As the LINER-LIB benchmark suite does not contain information for feeders with capacity lower than 450 FFE, we need to make some assumptions for the data on the vessels of 200 FFE. The design speed of these feeders is assumed to be 11 knots which is slightly lower than the design speed of bigger feeders and is in line with existing vessels of similar size. Fuel consumption at sea is found using multiple linear regression with explanatory variables capacity, and design speed based on the whole fleet provided by Brouer et al. (2014). The value obtained after running this regression is fuel consumption for a conventional vessel of 200 FFE. This value is then reduced by 6% to reflect the savings associated to the higher efficiency of autonomous ships (Kretschmann et al. 2017). The results of this calculation is an estimated fuel consumption at sea for traditional vessels and autonomous vessels of 8.03 and 7.55 tons per day, respectively. We proceed in analogous way to estimate the daily time charter (TC) rate. We first estimate the TC rate for a traditional vessel of 200 FFE running a linear regression over the capacity based on the whole fleet. Then, we reduce such value by 48% to estimate the TC rate for autonomous vessels, following the shares that the cost of wages and stores represent over the total operating costs, as estimated in Kretschmann et al. (2017). The resulting daily TC rates for traditional and autonomous vessels is of 4210.87 and 2189.65, respectively. Note, however, that in practice the time charter rates are volatile, heavily dependent on factors such as demand and supply availability, seasonality, and expectations about the future progress of the market. As we stick to the deterministic case, we refer the reader to Alvarez et al. (2011) for how an approach accounting for uncertainty can be deployed in this respect.

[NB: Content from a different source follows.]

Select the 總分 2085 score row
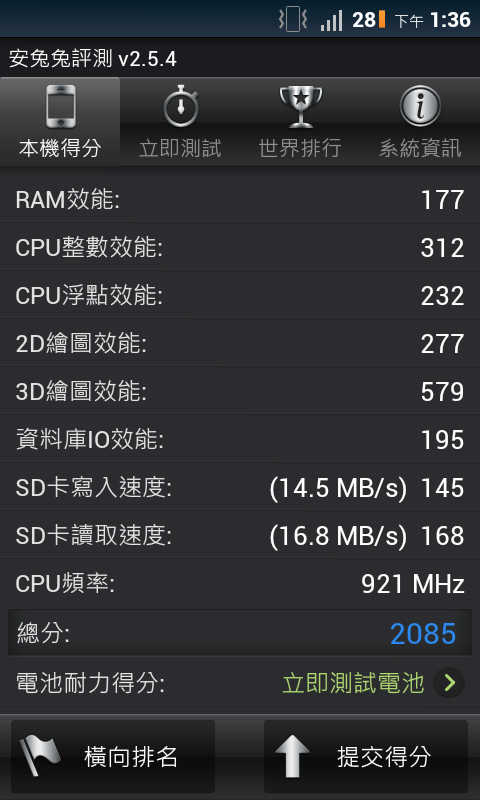This screenshot has height=800, width=480. tap(240, 633)
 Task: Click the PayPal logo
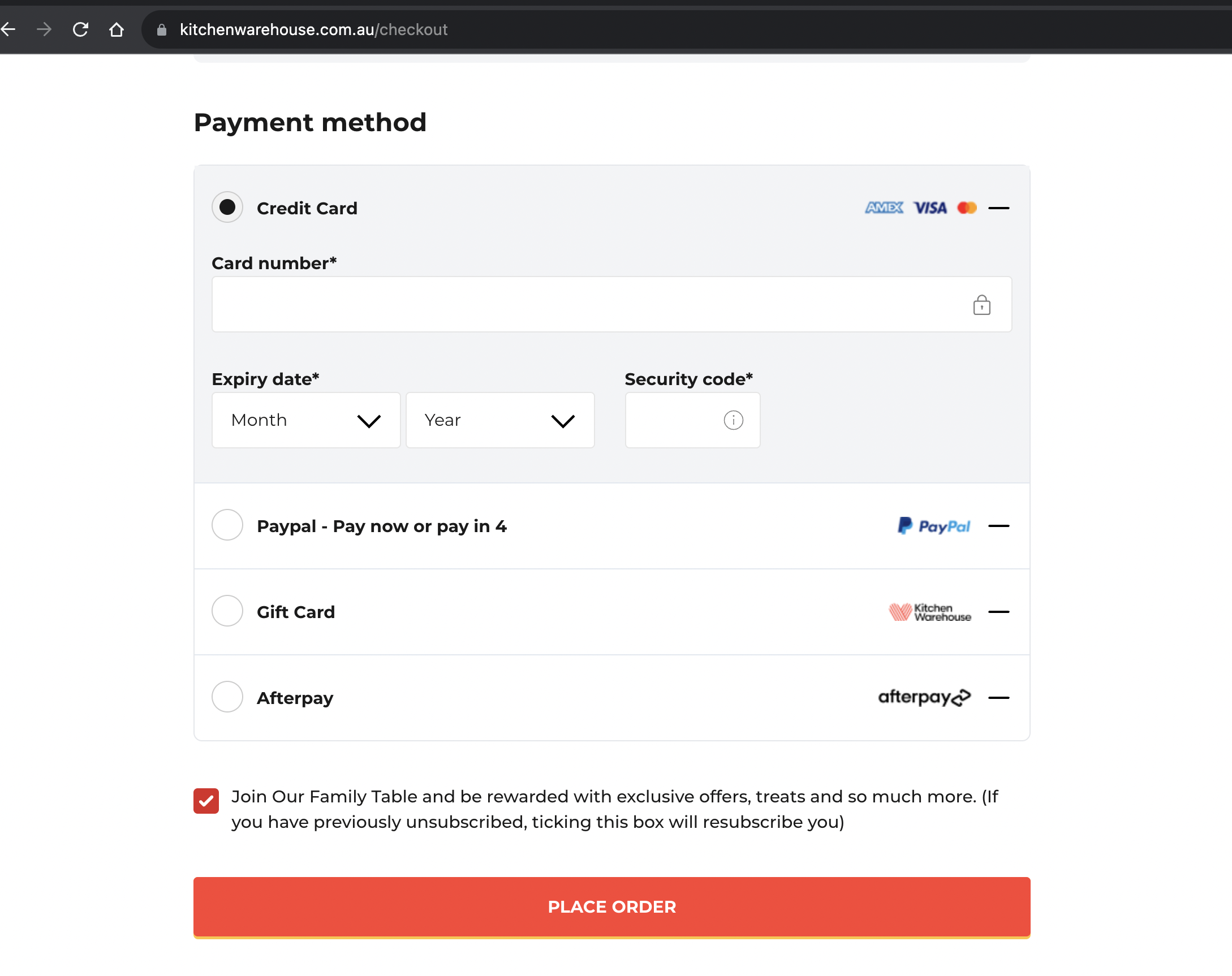point(934,526)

Whereas there is no crew on board while sailing at open sea, approaching and berthing require hiring a boarding crew at ports. Such a service might be offered by ports where local workers facilitate approaching and berthing of autonomous ships. This leads to an increase of 20% in port call costs (Kretschmann et al. 2017). A summary of operating costs per port and parameters for conventional and autonomous vessels are given in Tables 1 and 2, respectively.

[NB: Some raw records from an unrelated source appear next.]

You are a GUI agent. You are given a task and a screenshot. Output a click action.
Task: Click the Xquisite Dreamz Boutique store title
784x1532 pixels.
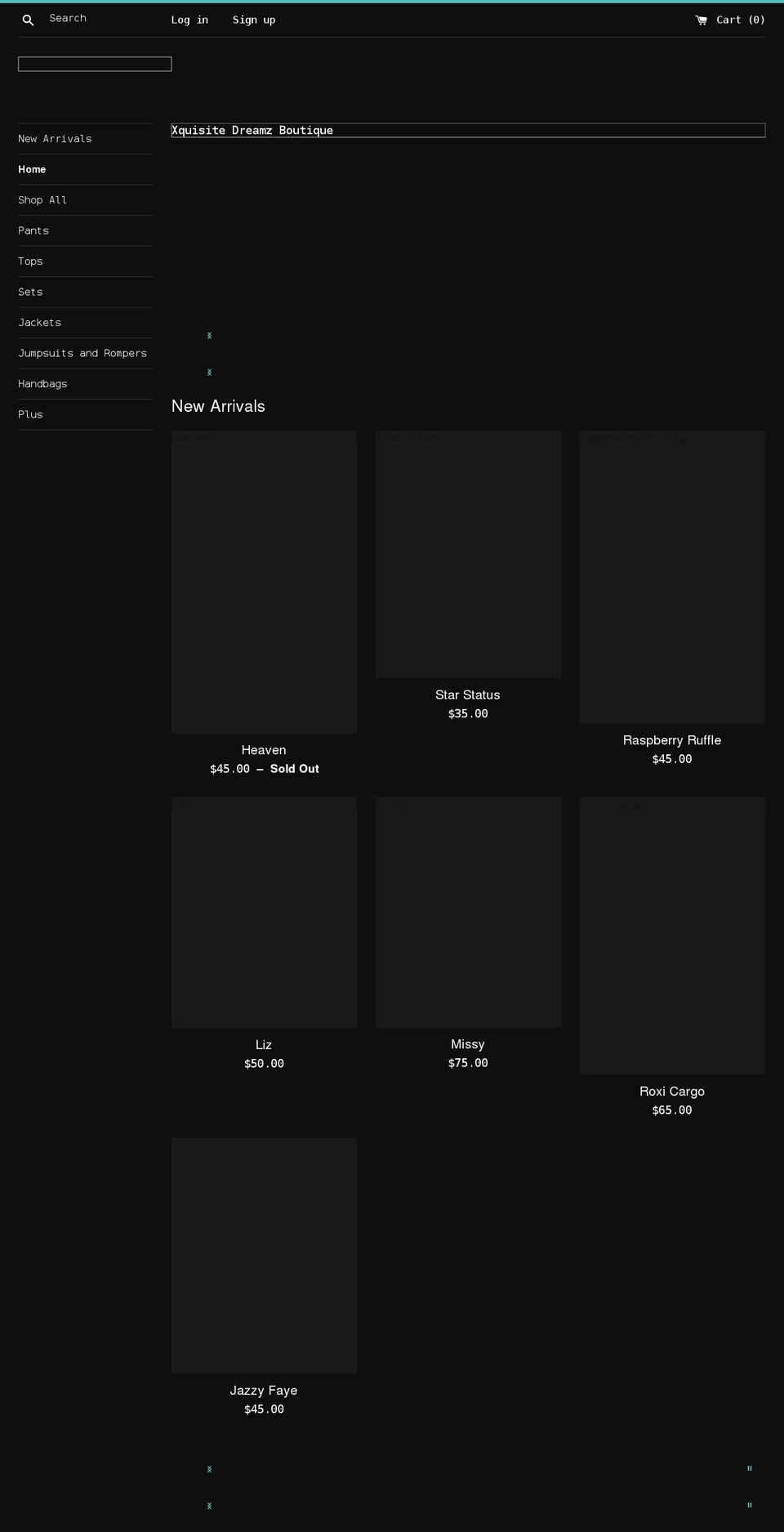click(252, 131)
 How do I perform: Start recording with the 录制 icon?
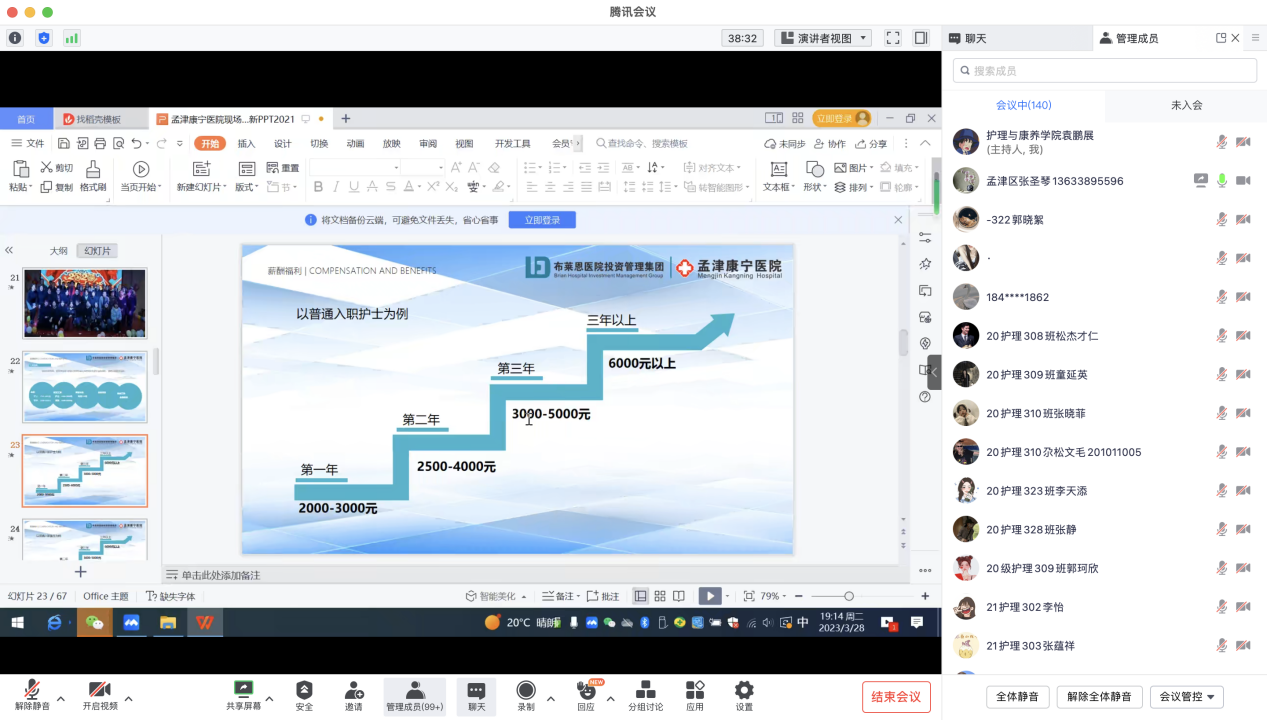(525, 690)
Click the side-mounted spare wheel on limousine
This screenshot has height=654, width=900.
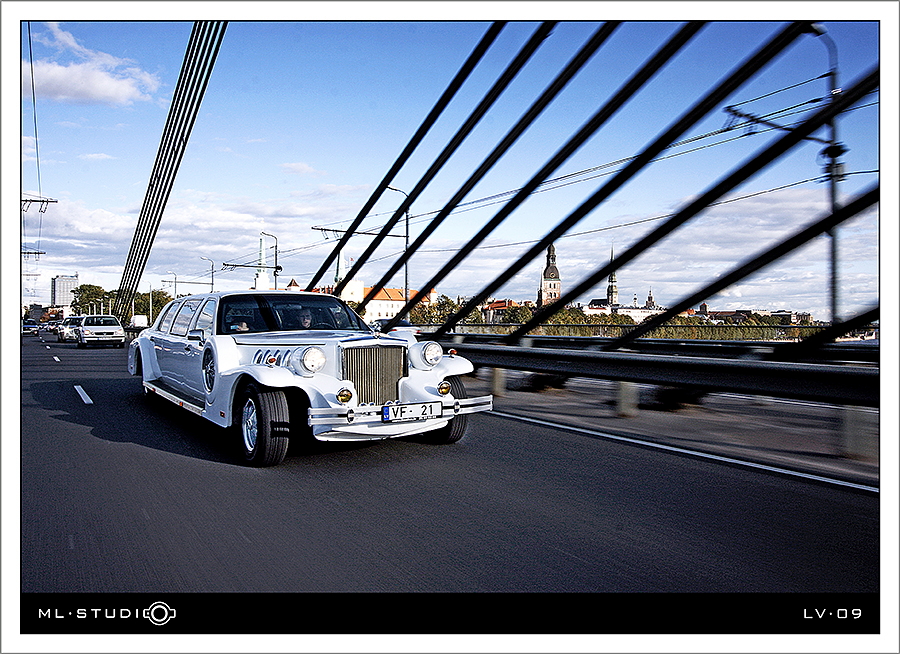(209, 369)
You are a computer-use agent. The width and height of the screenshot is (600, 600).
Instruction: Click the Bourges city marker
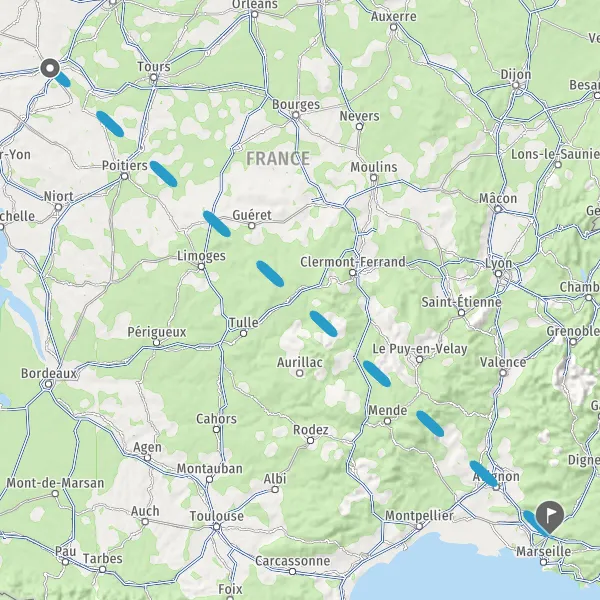(x=295, y=115)
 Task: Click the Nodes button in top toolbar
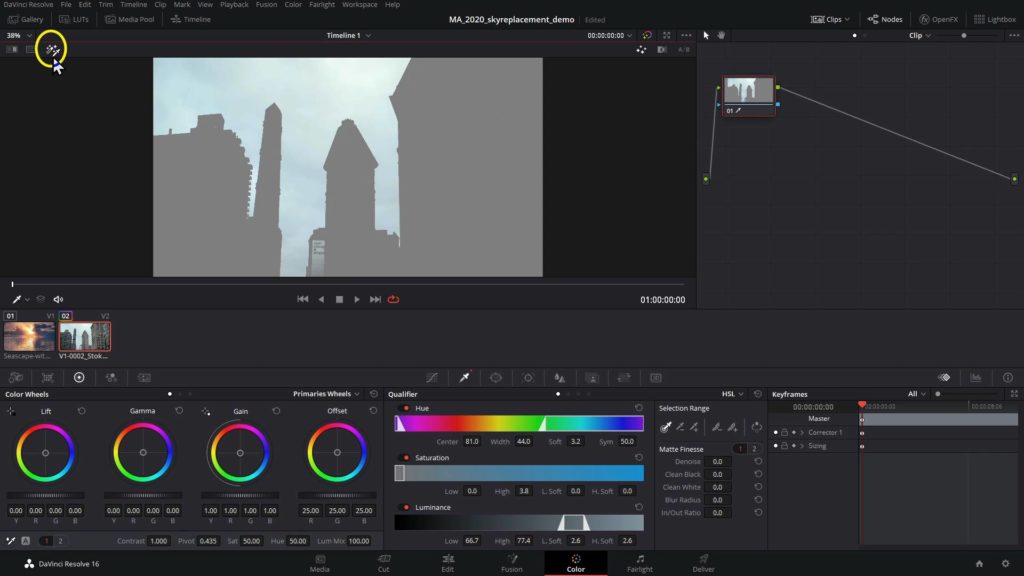pos(884,19)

Table 1 Operating costs at the different ports (in USD)
Table 2 Parameters for conventional and autonomous vessels according to their size

Regarding time at port, Brouer et al. (2014) use a 24-h port time for all vessels, including both feeders and trans-ocean container ships. In the example of the eight building-blocks of liner costs, Stopford (2009) estimate that the port time for a vessel of 1,200 TEU is 0.7 days. Even though there is no linear relationship between the vessel size and time spent at port, it is reasonable to assume that smaller vessels use less time per port call than much larger vessels. Since the fleet employed in the Baltic instance involves only feeders with the maximum capacity of 800 FFE, the port time is estimated to be approximately 0.5 days, for both conventional and autonomous vessels.

Numerical results

The models are implemented in the modelling tool AMPL, using the solver Gurobi Optimizer version 9.0.2, with a time limit of 2 h. For the static model, we consider five different fleet configurations: a fleet of conventional vessels with a capacity of 450 FFE and 800 FFE; a fleet of autonomous vessels with those same capacities; a fleet of autonomous vessels combining capacities of 200 FFE and 450 FFE; a fleet of autonomous vessels combining capacities of 200 FFE and 800 FFE; and a fleet of autonomous vessels with an homogeneous capacity of 200 FFE. The results obtained are shown in Table 3.

Table 3 Results of the static LSNDP (in thousand USD)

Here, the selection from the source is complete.